Cistercian Nuns Seek Help to Build New Monastery in Wisconsin

The contemplative community is the only foundation of Cistercian nuns of the Common Observance in the English-speaking world.

Cisterian nuns in Wisconsin.
Cisterian nuns in Wisconsin. (photo: Valley of Our Lady Monastery.)

MADISON, Wis. — Valley of Our Lady Monastery, a community of Cistercian nuns in Wisconsin, is raising funds for a new monastery complex following a vocations boom.

The planned monastery is being designed to house up to 30 nuns. There are presently 22 in the community.

Valley of Our Lady was founded in 1957 on a small plot of land in the Diocese of Madison. The existing buildings are both too small and in poor condition. A relocation projected was begun in 2000, and the site of a new monastery in Wisconsin's Iowa County was purchased in 2011.

The community has a master plan for their new monastery, to be built in two phases.

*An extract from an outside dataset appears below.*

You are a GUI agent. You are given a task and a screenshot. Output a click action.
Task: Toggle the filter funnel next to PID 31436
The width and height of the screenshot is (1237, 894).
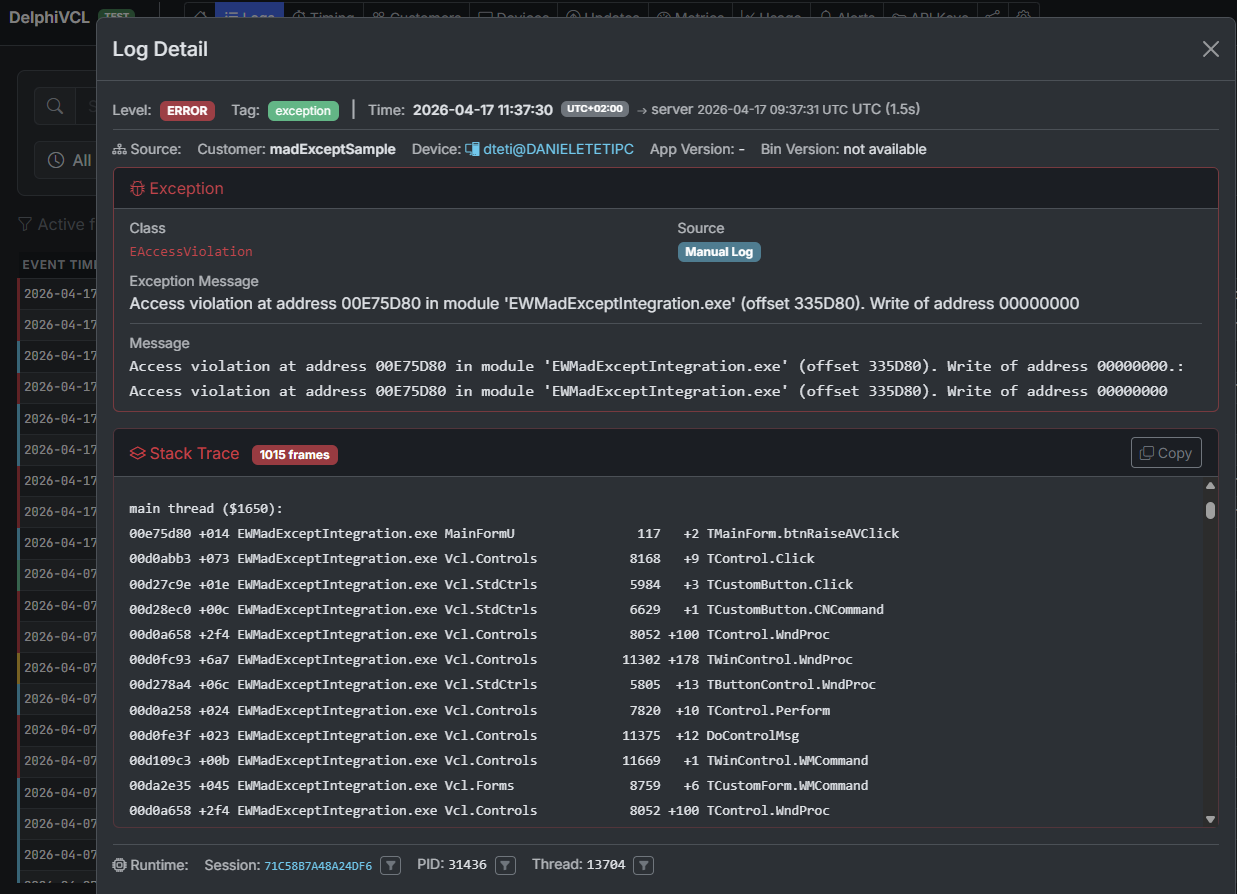click(505, 865)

According to the monastery's winter 2019 newsletter, their Phase 1 goal is $12 million, and another $1.8 million in pledges is needed before continuing with schematic design. This phase includes a temporary chapel, living quarters, an altar bread workshop, and guest quarters. The nuns support themselves by baking altar breads.

The second phase, for which $8 million is needed, would complete a cloister with a church and guesthouse.

The contemplative community is the only foundation of Cistercian nuns of the Common Observance in the English-speaking world.

The Cistercian order was founded at the end of the 11th century to return to a literal observance of the Rule of St. Benedict by cloistered monks and nuns. St. Bernard of Clairvaux was an early abbot of the order and promoted its expansion across Europe.